Are you aware that this tax increase would affect more than just hedge fund managers? Or does your class warfare rhetoric forget the fact that people who make less than $100,000 grand also benefit from this particular tax non exemption?

Who else would it affect? Private equity fund managers? If so, that's good too.

It would affect everyone who carries interest on any investment, which is why it is called a carried interest exemption. Hedge fund managers taking advantage of the loophole is certainly egregious on its face, but it is not the fault of the exemption, and any reformation of it could affect small investors in the stock market.

Before you get huffy, I know most small investors do not carry their interest over, but they do have that option, and I see no reason to penalize them if they elect to exercise it.
 
1. dividends need to be taxed as ordinary income.

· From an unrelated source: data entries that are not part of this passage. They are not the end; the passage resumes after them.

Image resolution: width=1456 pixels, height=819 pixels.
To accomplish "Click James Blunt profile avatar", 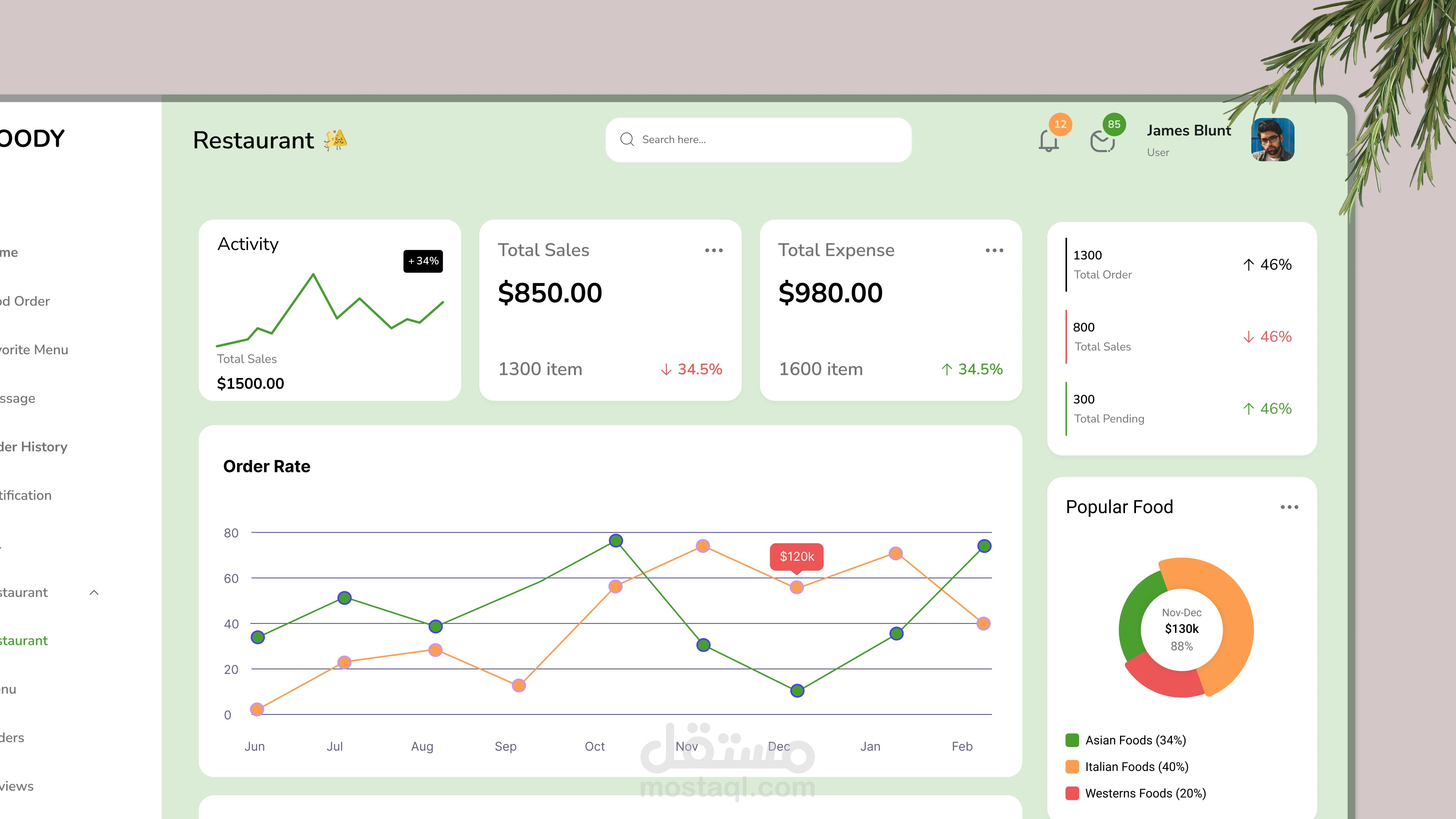I will 1272,140.
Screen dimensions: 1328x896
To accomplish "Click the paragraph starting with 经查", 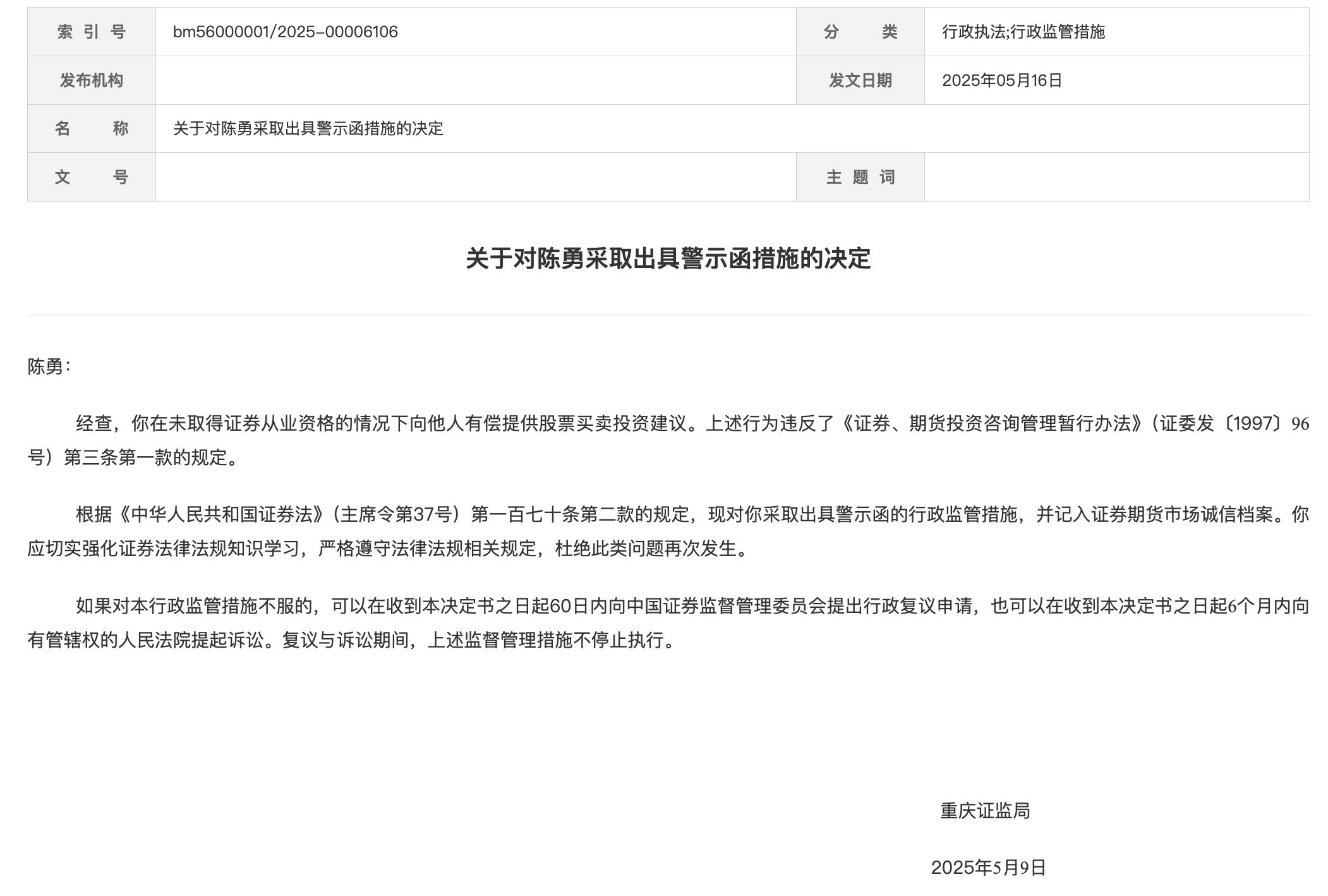I will (668, 440).
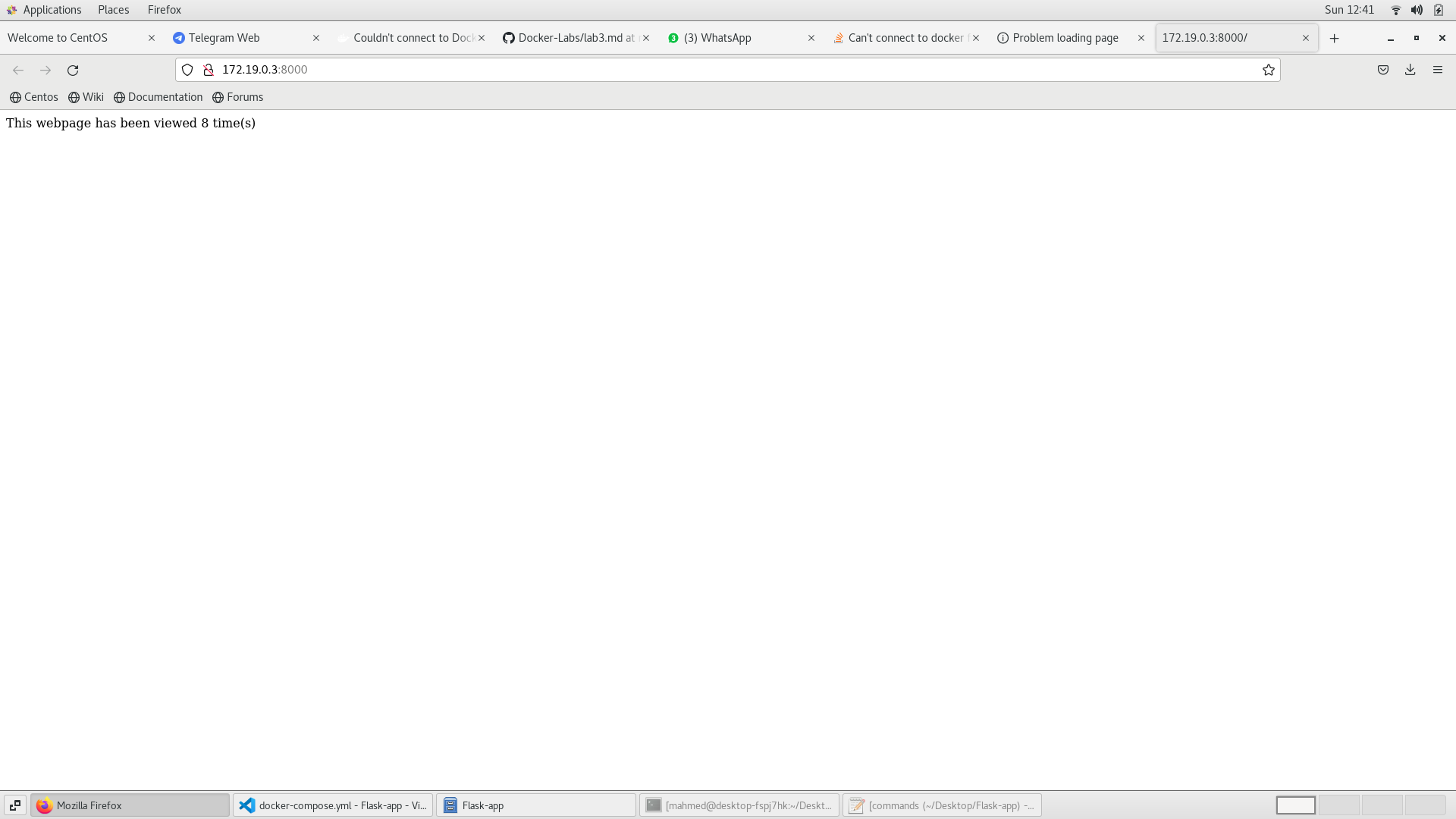This screenshot has height=819, width=1456.
Task: Open a new tab with plus icon
Action: [1334, 38]
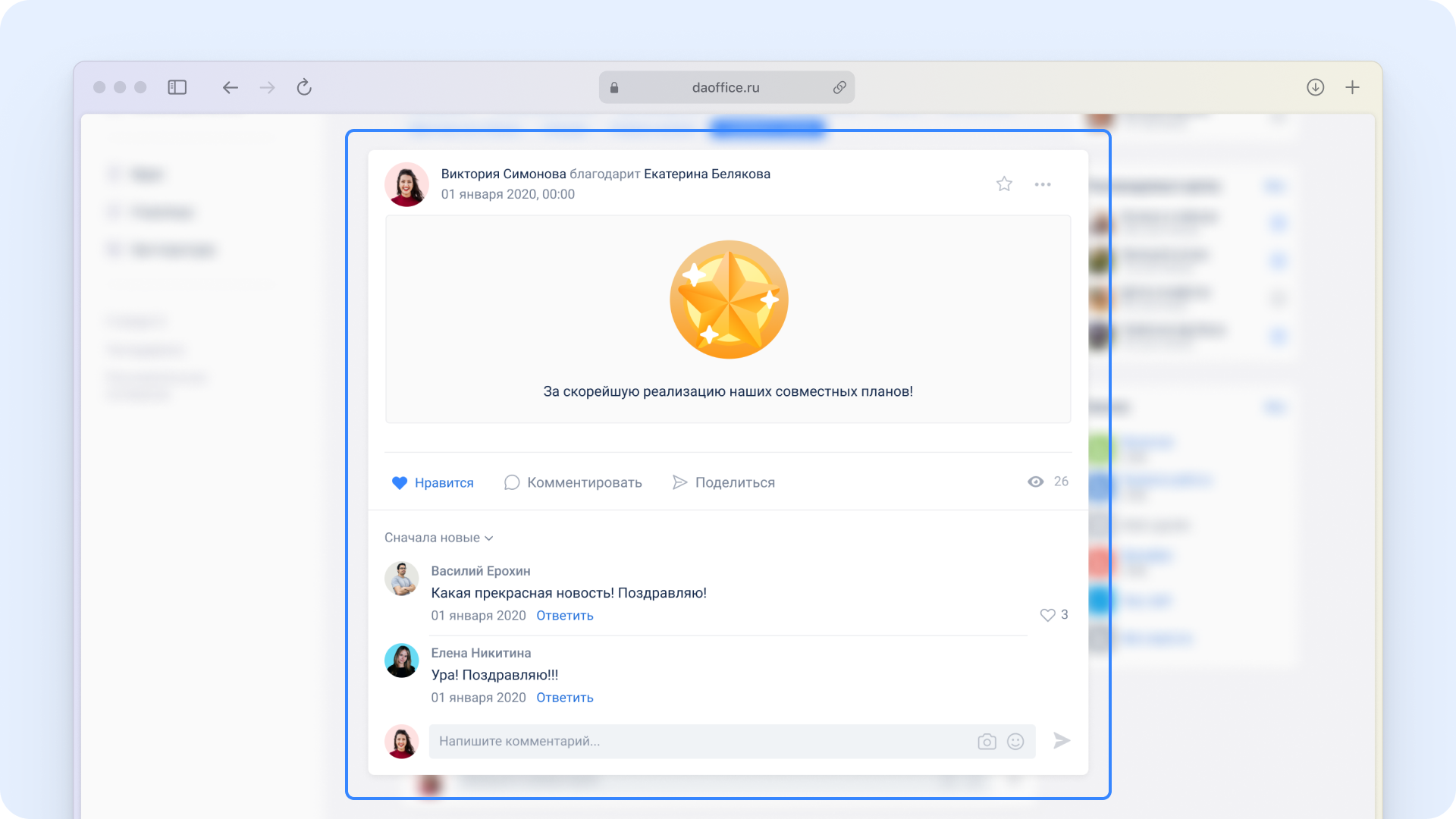Go back in the browser
The image size is (1456, 819).
click(x=231, y=88)
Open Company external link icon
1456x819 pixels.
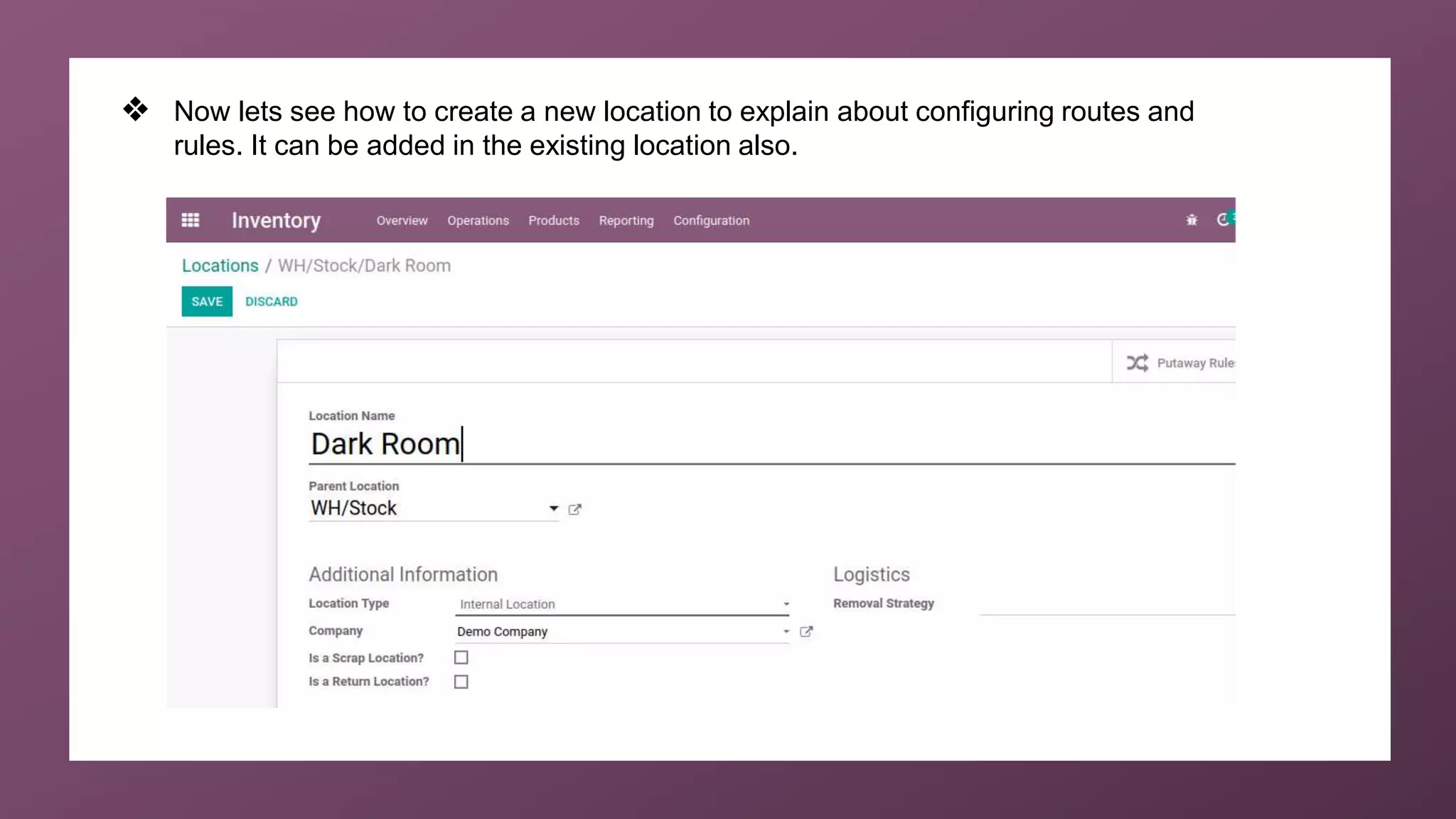[806, 631]
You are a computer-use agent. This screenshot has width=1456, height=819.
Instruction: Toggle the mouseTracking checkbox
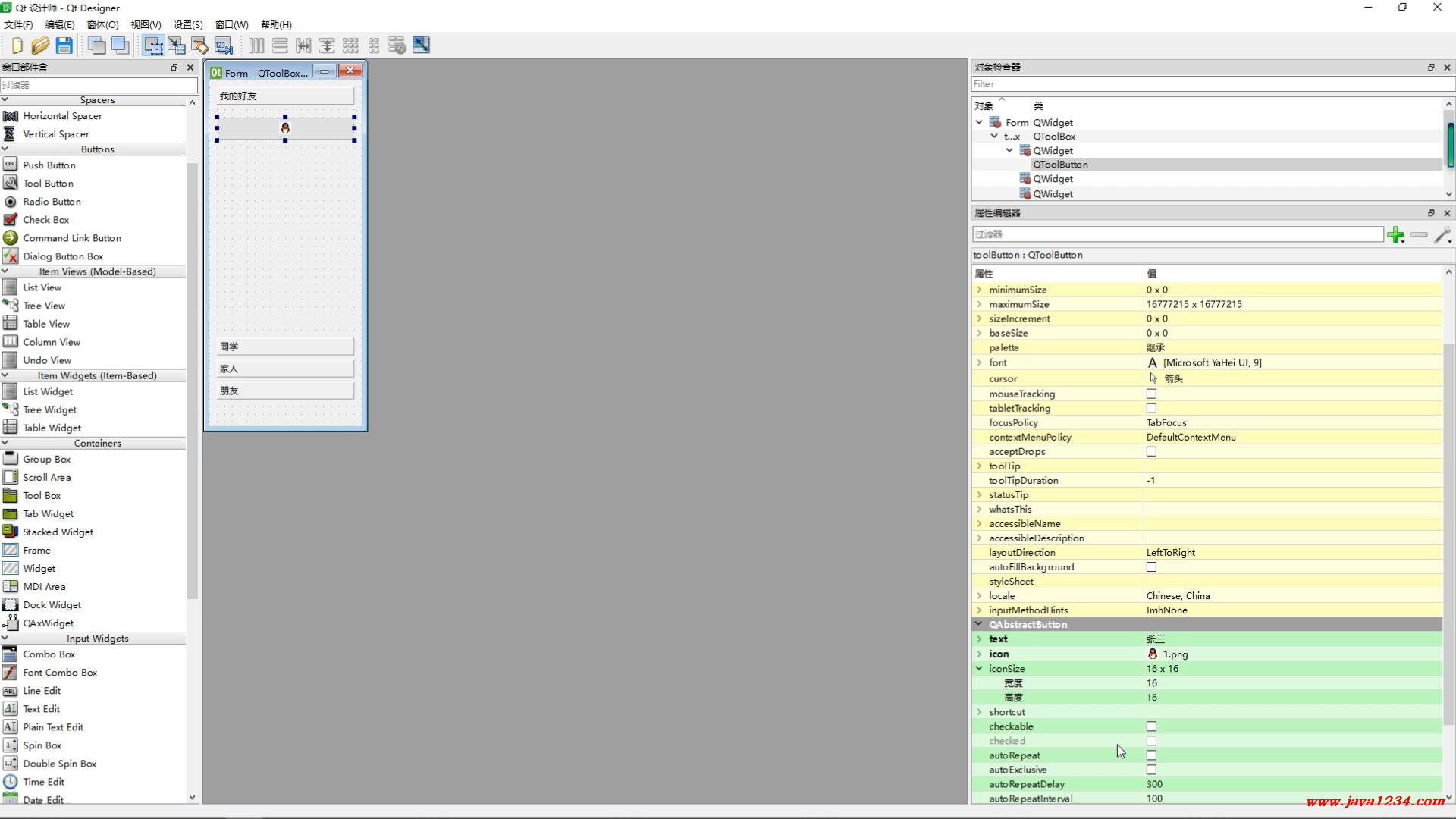point(1151,394)
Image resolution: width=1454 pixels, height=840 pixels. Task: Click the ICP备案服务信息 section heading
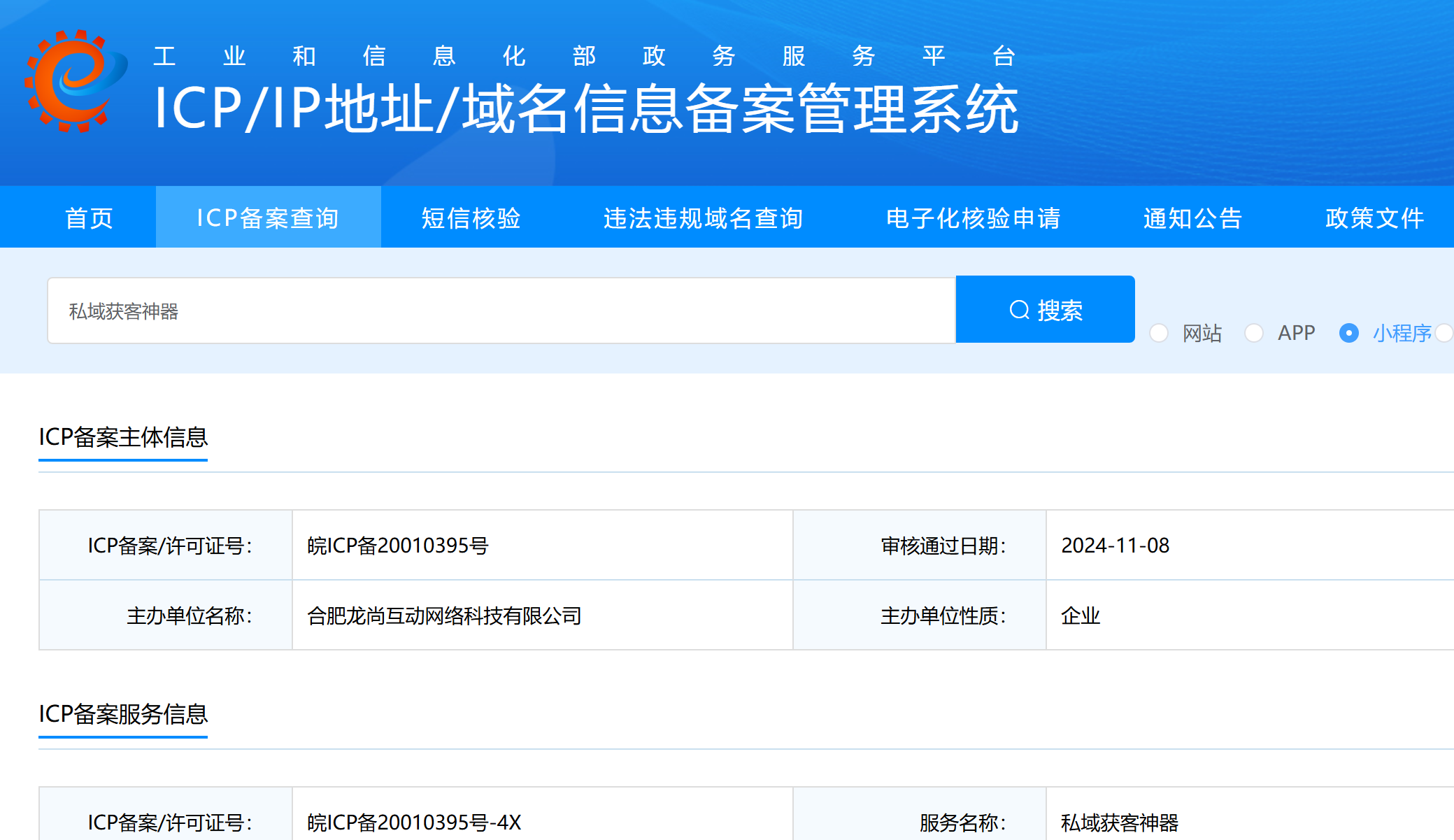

Short-sales and derivatives and commodities, and options need to be taxed at even higher/punitive rates.

2. Hedge fund managers need to be taxed at ordinary income rates. They aren't even investing their own money. PLUS Wall, Street needs to have a transaction tax. The object is to provide long-term capital for companies to use to create jobs.

Hedge fund managers should be taxed no differently than anyone else. However, I disagree with a transaction tax. I think that's a bad idea.

You want a fair tax vertically, but want it to be unfair horizontally. What do you have against people that are smart enough to live on the edge and make a profit off of it?
 
Are you aware that this tax increase would affect more than just hedge fund managers? Or does your class warfare rhetoric forget the fact that people who make less than $100,000 grand also benefit from this particular tax non exemption?

Who else would it affect? Private equity fund managers? If so, that's good too.

It would affect everyone who carries interest on any investment, which is why it is called a carried interest exemption. Hedge fund managers taking advantage of the loophole is certainly egregious on its face, but it is not the fault of the exemption, and any reformation of it could affect small investors in the stock market.

Before you get huffy, I know most small investors do not carry their interest over, but they do have that option, and I see no reason to penalize them if they elect to exercise it.

Interesting so explain the exception an how you would address the use by Hedge fund managers.
 
Are you aware that this tax increase would affect more than just hedge fund managers? Or does your class warfare rhetoric forget the fact that people who make less than $100,000 grand also benefit from this particular tax non exemption?

Who else would it affect? Private equity fund managers? If so, that's good too.

It would affect everyone who carries interest on any investment, which is why it is called a carried interest exemption. Hedge fund managers taking advantage of the loophole is certainly egregious on its face, but it is not the fault of the exemption, and any reformation of it could affect small investors in the stock market.

Before you get huffy, I know most small investors do not carry their interest over, but they do have that option, and I see no reason to penalize them if they elect to exercise it.

It doesn't matter if the investor is small or large. The manager is getting paid a performance fee for a service. The exemption distorts economic activity by encouraging speculation at the expense of everything else. It should be ended immediately.